DO THIS: Reproduce the listing below word for word, every line of it.

SUPPLIED DATA:
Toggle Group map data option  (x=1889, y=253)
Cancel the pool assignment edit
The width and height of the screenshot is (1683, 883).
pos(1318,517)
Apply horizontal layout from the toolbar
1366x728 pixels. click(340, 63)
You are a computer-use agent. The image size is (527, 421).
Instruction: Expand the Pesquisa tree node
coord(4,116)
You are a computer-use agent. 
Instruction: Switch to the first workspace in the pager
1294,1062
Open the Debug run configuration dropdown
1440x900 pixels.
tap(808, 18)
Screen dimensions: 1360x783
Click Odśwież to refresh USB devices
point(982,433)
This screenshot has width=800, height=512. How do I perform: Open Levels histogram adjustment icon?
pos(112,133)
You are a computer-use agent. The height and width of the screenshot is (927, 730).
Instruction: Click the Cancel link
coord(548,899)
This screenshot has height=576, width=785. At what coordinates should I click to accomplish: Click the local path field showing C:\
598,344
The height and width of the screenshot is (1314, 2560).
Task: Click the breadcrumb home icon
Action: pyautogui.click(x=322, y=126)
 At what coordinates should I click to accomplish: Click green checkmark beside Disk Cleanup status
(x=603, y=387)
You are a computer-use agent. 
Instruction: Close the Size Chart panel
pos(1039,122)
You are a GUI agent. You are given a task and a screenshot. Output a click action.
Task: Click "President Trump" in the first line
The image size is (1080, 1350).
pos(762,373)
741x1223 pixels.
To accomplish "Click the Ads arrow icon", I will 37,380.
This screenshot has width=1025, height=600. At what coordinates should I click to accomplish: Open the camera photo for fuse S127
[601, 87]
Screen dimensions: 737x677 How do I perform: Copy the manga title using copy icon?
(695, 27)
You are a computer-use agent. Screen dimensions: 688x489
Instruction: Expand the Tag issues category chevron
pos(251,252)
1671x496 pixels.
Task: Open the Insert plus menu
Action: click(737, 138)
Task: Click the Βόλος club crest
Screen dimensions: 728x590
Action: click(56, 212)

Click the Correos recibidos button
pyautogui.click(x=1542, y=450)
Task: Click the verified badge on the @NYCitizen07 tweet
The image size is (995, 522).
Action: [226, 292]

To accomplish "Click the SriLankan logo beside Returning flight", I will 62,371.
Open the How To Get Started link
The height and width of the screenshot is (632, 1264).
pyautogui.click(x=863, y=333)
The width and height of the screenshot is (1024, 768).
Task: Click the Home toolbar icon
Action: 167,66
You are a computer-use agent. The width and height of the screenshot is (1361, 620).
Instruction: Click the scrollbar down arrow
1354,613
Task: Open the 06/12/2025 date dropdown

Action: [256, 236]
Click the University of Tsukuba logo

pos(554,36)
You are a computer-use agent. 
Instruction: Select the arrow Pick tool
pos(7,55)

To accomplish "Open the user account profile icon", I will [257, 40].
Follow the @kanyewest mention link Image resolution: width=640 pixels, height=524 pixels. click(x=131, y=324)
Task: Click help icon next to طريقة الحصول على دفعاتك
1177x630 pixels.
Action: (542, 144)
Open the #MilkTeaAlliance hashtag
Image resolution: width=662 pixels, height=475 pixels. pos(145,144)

TASK OUTPUT:
Toggle Group map data option  (x=1889, y=253)
Cancel the pool assignment edit
The width and height of the screenshot is (1683, 883).
pos(1318,517)
Apply horizontal layout from the toolbar
1366x728 pixels. click(340, 63)
You are a computer-use agent. The image size is (527, 421).
Instruction: Expand the Pesquisa tree node
coord(4,116)
You are a computer-use agent. 
Instruction: Switch to the first workspace in the pager
1294,1062
Open the Debug run configuration dropdown
1440x900 pixels.
tap(808, 18)
Screen dimensions: 1360x783
Click Odśwież to refresh USB devices
point(982,433)
This screenshot has width=800, height=512. How do I perform: Open Levels histogram adjustment icon?
pos(112,133)
You are a computer-use agent. The height and width of the screenshot is (927, 730).
Instruction: Click the Cancel link
coord(548,899)
This screenshot has height=576, width=785. At what coordinates should I click to accomplish: Click the local path field showing C:\
598,344
The height and width of the screenshot is (1314, 2560).
Task: Click the breadcrumb home icon
Action: pyautogui.click(x=322, y=126)
 At what coordinates should I click to accomplish: Click green checkmark beside Disk Cleanup status
(x=603, y=387)
You are a computer-use agent. 
Instruction: Close the Size Chart panel
pos(1039,122)
You are a GUI agent. You are given a task and a screenshot. Output a click action.
Task: Click "President Trump" in the first line
The image size is (1080, 1350).
pos(762,373)
741x1223 pixels.
To accomplish "Click the Ads arrow icon", I will 37,380.
This screenshot has width=1025, height=600. At what coordinates should I click to accomplish: Open the camera photo for fuse S127
[601, 87]
Screen dimensions: 737x677 How do I perform: Copy the manga title using copy icon?
(695, 27)
You are a computer-use agent. Screen dimensions: 688x489
Instruction: Expand the Tag issues category chevron
pos(251,252)
1671x496 pixels.
Task: Open the Insert plus menu
Action: click(737, 138)
Task: Click the Βόλος club crest
Screen dimensions: 728x590
Action: click(56, 212)

Click the Correos recibidos button
pyautogui.click(x=1542, y=450)
Task: Click the verified badge on the @NYCitizen07 tweet
The image size is (995, 522).
Action: [226, 292]

To accomplish "Click the SriLankan logo beside Returning flight", I will 62,371.
Open the How To Get Started link
The height and width of the screenshot is (632, 1264).
pyautogui.click(x=863, y=333)
The width and height of the screenshot is (1024, 768).
Task: Click the Home toolbar icon
Action: 167,66
You are a computer-use agent. The width and height of the screenshot is (1361, 620).
Instruction: Click the scrollbar down arrow
1354,613
Task: Open the 06/12/2025 date dropdown

Action: [256, 236]
Click the University of Tsukuba logo

pos(554,36)
You are a computer-use agent. 
Instruction: Select the arrow Pick tool
pos(7,55)

To accomplish "Open the user account profile icon", I will [257, 40].
Follow the @kanyewest mention link Image resolution: width=640 pixels, height=524 pixels. click(x=131, y=324)
Task: Click help icon next to طريقة الحصول على دفعاتك
1177x630 pixels.
Action: (542, 144)
Open the #MilkTeaAlliance hashtag
Image resolution: width=662 pixels, height=475 pixels. pos(145,144)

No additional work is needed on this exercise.